Friction performance of C/SiC brakes in different environment (1)

We have examined friction performance, friction surface and chemistry of a carbon/silicon carbide ceramic (C/SiC) brake tested against an organic pad in air, and water spray environment. An average friction coefficient of 0.52 and 0.4 for a braking stop is achieved after bedding in air for a composite disc comprising 53.1% and 17.7% SiC/Si, respectively. It is identified that 100% SiC/Si and 50% Cf/C regions contribute the friction measurement. Tested in water spray, both brakes show a substantial fall of friction coefficient to a level <0.1. Evidences are provided for the existence of hydrodynamic friction. Friction transfer materials removal, SiC region polishing, and lower real contact pressure reinforce hydrodynamic process that a ceramic composite brake can experience.

Carbon fiber reinforced carbon-silicon carbide (Cf/C-SiC), also called carbon/silicon carbide (C/SiC), ceramic composite has been progressively used as a replacement of cast iron for producing brake discs used in high performance cars since such application was successfully demonstrated more than a decade ago. By now, almost all commercial C/SiC brake discs are paired with pads that are made of so-called low metallic friction material (also called organic pad), a type of composite that all abrasives, lubricants are included to improve the wear resistance, thermal diffusivity and mechanical robustness. Organic pads themselves are widely used to pair with  cast iron brake disc for a brake in a road vehicle. As known already, friction performance of a brake is highly sensible to the composite of such type of friction material. However, there is not yet sufficient tribological knowledge published about a friction pair that consists of C/SiC and low metallic friction material, whilst one may expect that extensive testing must have been done in industry to achieve/optimise the required friction performance of a carbon ceramic brakes, as noted by Krenkel in the early time.

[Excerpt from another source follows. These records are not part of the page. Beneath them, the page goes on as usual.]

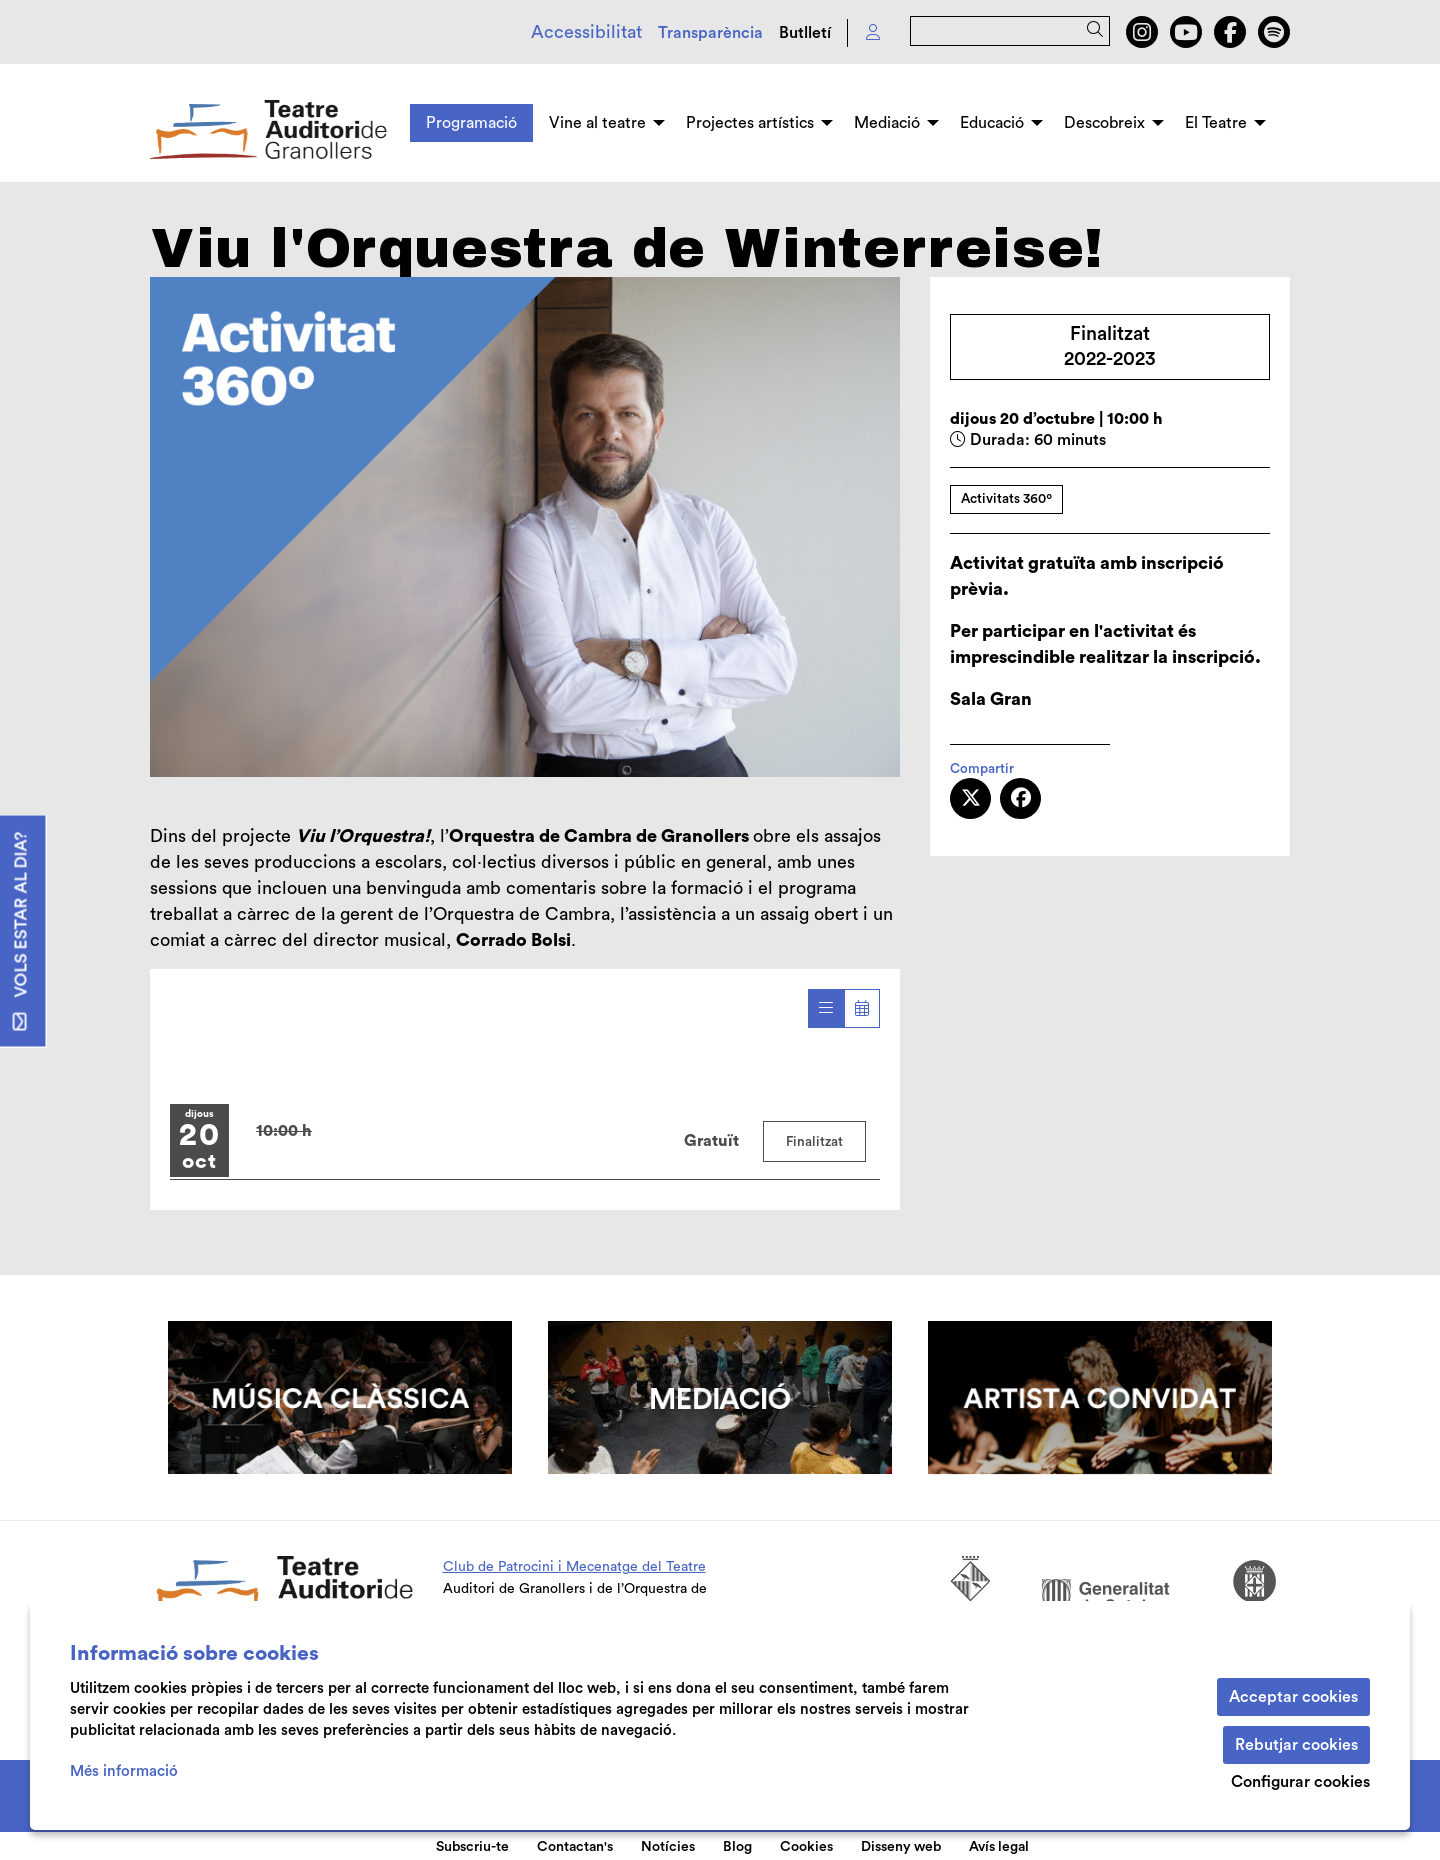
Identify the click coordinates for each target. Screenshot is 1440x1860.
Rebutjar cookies (1296, 1745)
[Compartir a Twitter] (970, 798)
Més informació (124, 1771)
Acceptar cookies (1293, 1697)
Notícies (668, 1847)
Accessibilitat (586, 32)
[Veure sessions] (826, 1008)
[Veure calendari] (862, 1008)
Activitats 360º (1006, 499)
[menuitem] (1142, 32)
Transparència (710, 33)
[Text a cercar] (1010, 31)
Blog (737, 1847)
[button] (1098, 30)
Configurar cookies (1300, 1782)
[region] (525, 527)
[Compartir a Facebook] (1020, 798)
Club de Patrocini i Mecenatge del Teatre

In the past years, a number of papers have been published on the tribological performance of carbon ceramic composite tested against itself under specific testing conditions, aiming for self-mated friction application. In general, cracking damage induced by abrasion in the contract regions, and oxidation caused by friction heat are the essential tribological mechanisms that govern the friction performance of a brake and its variation with testing conditions. However, such knowledge can hardly be transferred and applied to a carbon ceramic disc paired with an organic pad, because the structure and chemistry of the friction contact regions are changed, leading to different chemical and mechanical processes involved in braking.

C/SiC composite brake disc was recently tested and studied against organic pads, and sintered metallic materials, on a testing car, full-scale dynamometer, or laboratory-scale dynamometer. The studies have demonstrated that testing results generated from laboratory-scale dynamometer can provide sufficient understanding for predicting what could happen for a brake tested on a testing car, or a full-scale dynamometer. It was found that, among all tests, there exists a clear bedding stage tha significant numbers of braking stop are needed for a brake to achieve a stable friction coefficient. Examination of friction surface has revealed that in general friction transfer layer is not easily deposited on the friction surface of a carbon ceramic disc with a strong bond. Based on such prior knowledge, we are further motivated to know how the variation of ceramic constituents in C/SiC composites would influence the friction coefficient at bedded stage, and the bedding process as well.